At some point, CA CEO Ezra Chiloba even threatened to withdraw Telkom Kenya’s license unless the debt is paid.
Chiloba, while appearing before a joint committee of Parliament probing the Telkom Kenya buyout in March added that some service providers like the American Tower which leases towers to Telkom Kenya to operate could also pull out their services soon.
Information, Communication and the Digital Economy Cabinet Secretary Eliud Owalo now says the government is considering bailing out Telkom Kenya.
The CS said the government was also looking for a strategic investor to bail out the telco to reduce the risk of spying of critical government information.
“The government is concerned about the security of its communications infrastructure,” Owalo said. “We believe that by owning a majority stake in Telkom Kenya, we can better protect our national security.”
Telkom Kenya provides communications services to critical government including the Office of the President, the State House, the government data centre, the Ministry of Interior, the General Service Unit, the Department of Defence’s restricted communications networks as well as other critical State functions.

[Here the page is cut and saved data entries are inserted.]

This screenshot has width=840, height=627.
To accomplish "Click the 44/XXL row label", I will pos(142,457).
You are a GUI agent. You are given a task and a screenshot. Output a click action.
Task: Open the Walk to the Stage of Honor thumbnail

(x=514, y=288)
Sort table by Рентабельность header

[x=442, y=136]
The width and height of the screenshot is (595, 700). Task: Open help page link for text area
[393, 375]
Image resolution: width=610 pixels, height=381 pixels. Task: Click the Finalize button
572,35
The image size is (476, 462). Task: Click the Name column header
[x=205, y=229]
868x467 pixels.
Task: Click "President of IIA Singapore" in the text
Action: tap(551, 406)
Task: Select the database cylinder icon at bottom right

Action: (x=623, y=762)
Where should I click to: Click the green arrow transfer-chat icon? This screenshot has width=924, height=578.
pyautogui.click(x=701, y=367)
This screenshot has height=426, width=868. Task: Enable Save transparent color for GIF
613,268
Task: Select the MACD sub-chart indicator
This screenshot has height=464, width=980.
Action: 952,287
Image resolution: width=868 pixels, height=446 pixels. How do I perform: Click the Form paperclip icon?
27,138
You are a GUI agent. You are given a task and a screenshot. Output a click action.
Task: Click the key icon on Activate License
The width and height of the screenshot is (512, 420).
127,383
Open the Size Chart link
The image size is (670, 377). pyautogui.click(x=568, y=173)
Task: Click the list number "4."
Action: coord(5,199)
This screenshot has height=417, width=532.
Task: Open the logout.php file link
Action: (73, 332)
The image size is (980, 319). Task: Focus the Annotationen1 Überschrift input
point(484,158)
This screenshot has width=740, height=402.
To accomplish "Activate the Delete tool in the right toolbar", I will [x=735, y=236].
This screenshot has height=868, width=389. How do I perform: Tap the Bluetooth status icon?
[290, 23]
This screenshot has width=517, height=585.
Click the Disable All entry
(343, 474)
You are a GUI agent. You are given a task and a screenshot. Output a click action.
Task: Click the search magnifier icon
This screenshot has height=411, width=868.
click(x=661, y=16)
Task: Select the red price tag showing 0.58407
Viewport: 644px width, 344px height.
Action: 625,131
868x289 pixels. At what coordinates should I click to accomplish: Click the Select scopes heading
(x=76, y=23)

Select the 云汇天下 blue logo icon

Recently, the company experienced a wide network outage affecting thousands of its users. Although it did not come out to give the reasons behind the outage, reports indicated that it was due to its towers being shut down. According to a report by National Broadcaster KBC, American Towers Corporation (ATC) switched off half of its masts spread across the country over a Ksh 200 million pending bill, making it difficult for subscribers in the affected regions to call, browse the internet and send money.
In a statement on the outage, CEO Mugo Kibati, said ”Telkom Kenya and its stakeholders are in the midst of reviewing the short to long-term strategic imperatives that will improve and guarantee services to our esteemed customers.”